Salonen: Stravinsky - The Rite of Spring (24/96 FLAC)
Salonen: Stravinsky – The Rite of Spring (24/96 FLAC)

HiRes FLAC

Composer: Igor Stravinsky
Orchestra: San Francisco Symphony Orchestra
Conductor: Esa-Pekka Salonen
Format: FLAC (tracks)
Label: SFS Media
Release: 2023
Size: 598 MB
Recovery: +3%
Scan: cover

The Rite of Spring
Part 1 “Adoration of the Earth”:
01. I. Introduction
02. II. Augurs of Spring
03. III. Ritual of Abduction
04. IV. Spring Round
05. V. Ritual of the Rival Tribes
06. VI. Procession of the Sage
07. VII. The Sage
08. VIII. Dance of the Eart

Part 2 “The Sacrifice”
09. I. Introduction
10. II. Mystic Circles of the Young Girls
11. III. Glorification of the Chosen One
12. IV. Evocation of the Ancestors
13. V. Ritual Action of the Ancestors
14. VI. Sacrificial Dance

This version of Stravinsky’s The Rite of Spring was recorded live in 2022 by the San Francisco Symphony with new conductor Esa-Pekka Salonen, and, issued in 2023 exclusively on an online streaming service, it represents the first recorded collaboration between Salonen and his new orchestra. As such, it is quite promising, and it will probably bring a new fan or three to Stravinsky’s 20th century classic. For one thing, the presentation matches the medium; there is no “album” as such, just a performance of the single Stravinsky work, with the unit clocking in at 35 minutes in length. Furthermore, although he has recorded The Rite of Spring in different ways with various groups dating back to the 1980s, Salonen did not just phone in this concert. This is a distinctive Rite of Spring. Most of the movements are a definite beat slower than in Salonen’s most recent version with the Los Angeles Philharmonic, and the performance has a distinctly different flavor from the pounding, heavily rhythmic interpretations that have become the norm. Sample the familiar “Augurs of Spring” movement, which may seem to lack energy but actually reveals a good many details that are generally obscured. Consider, too, the great delicacy of the short scenes toward the end of the first part, which give the bacchanalian music later all the more impact when it does appear.
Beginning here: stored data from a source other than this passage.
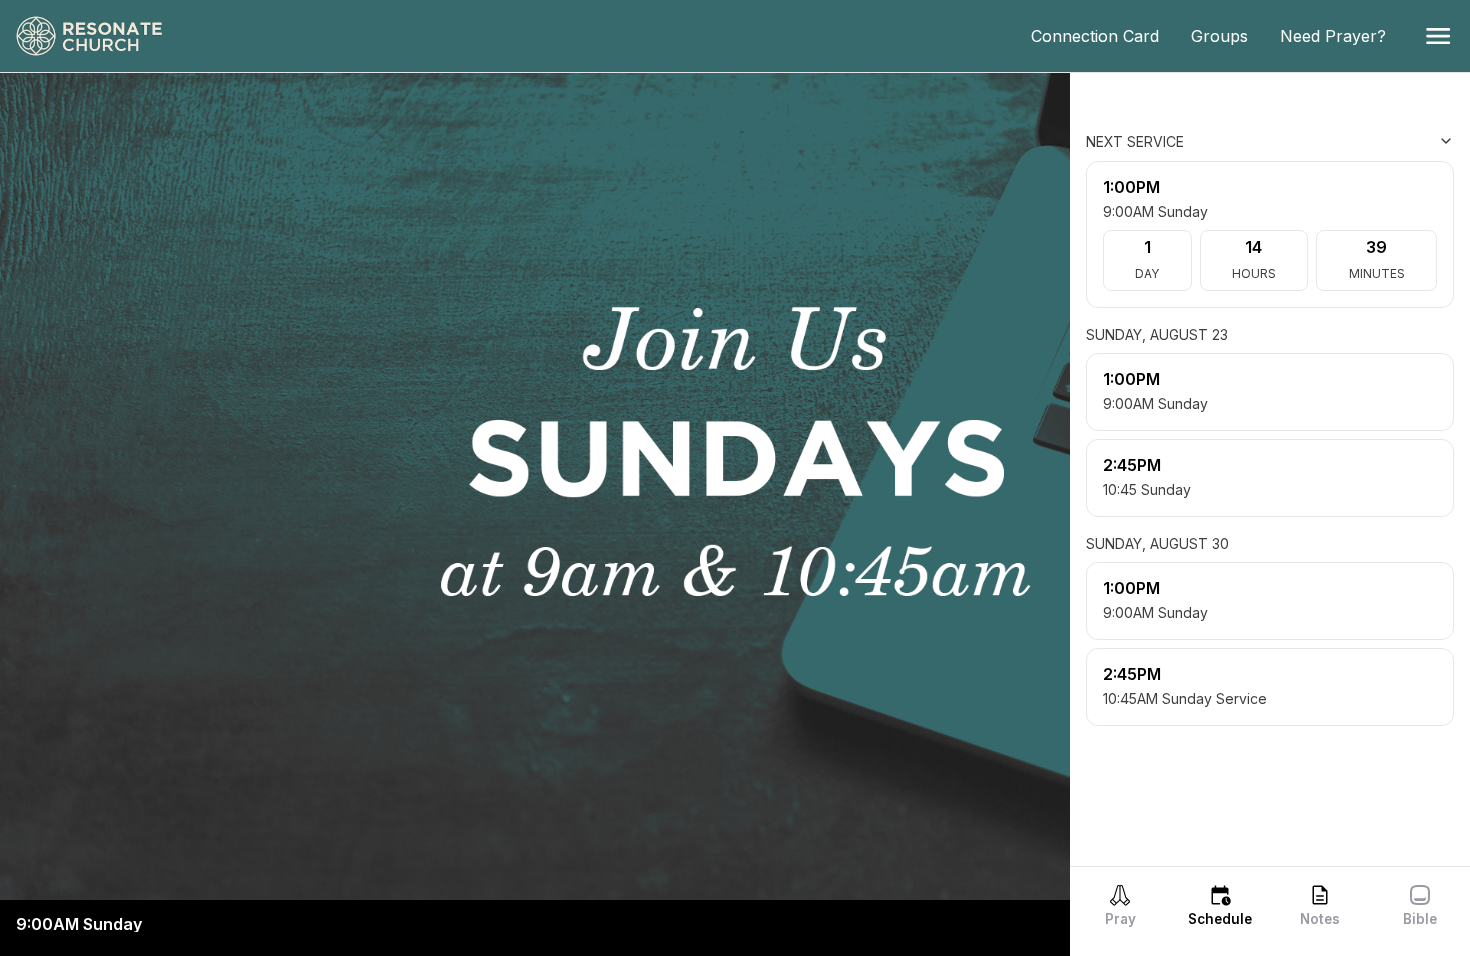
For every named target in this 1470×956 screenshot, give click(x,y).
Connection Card (1103, 36)
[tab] (1120, 905)
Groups (1227, 36)
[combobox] (1354, 141)
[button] (1438, 36)
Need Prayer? (1341, 36)
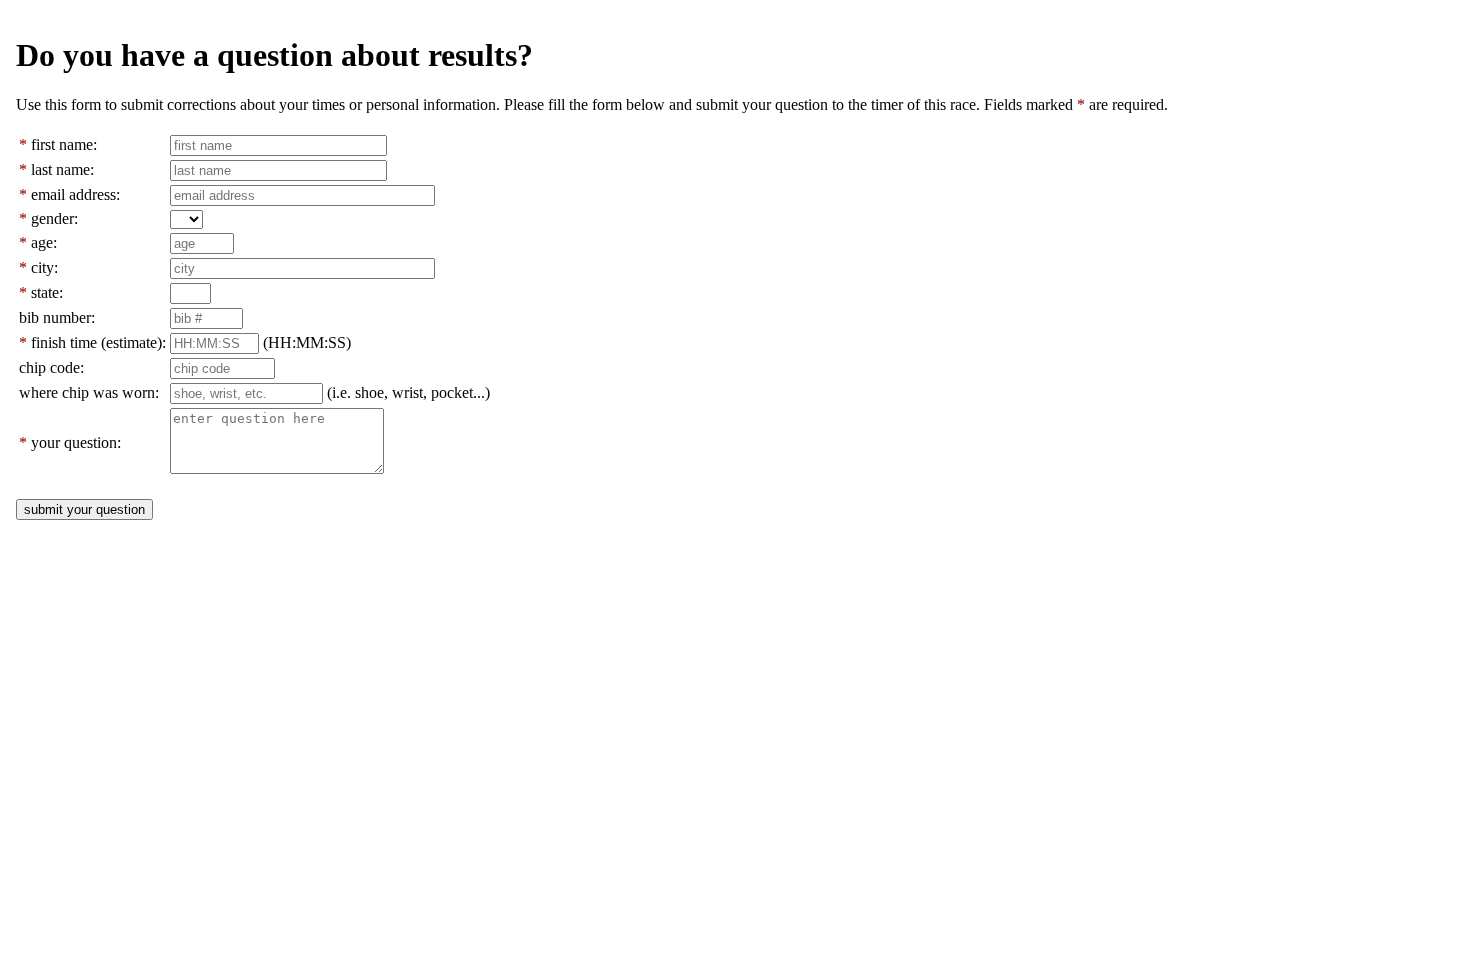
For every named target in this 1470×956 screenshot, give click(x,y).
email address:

Considerable credit must be given to the engineering staff of the Symphony’s own SFS Media label, who achieve total clarity at the lower end of the dynamic range, and to the live audience, who kept the ambient noise to an absolute minimum. More than a gimmick to introduce a growing classical music service, this is a novel Rite of Spring from a master Stravinsky specialist conductor.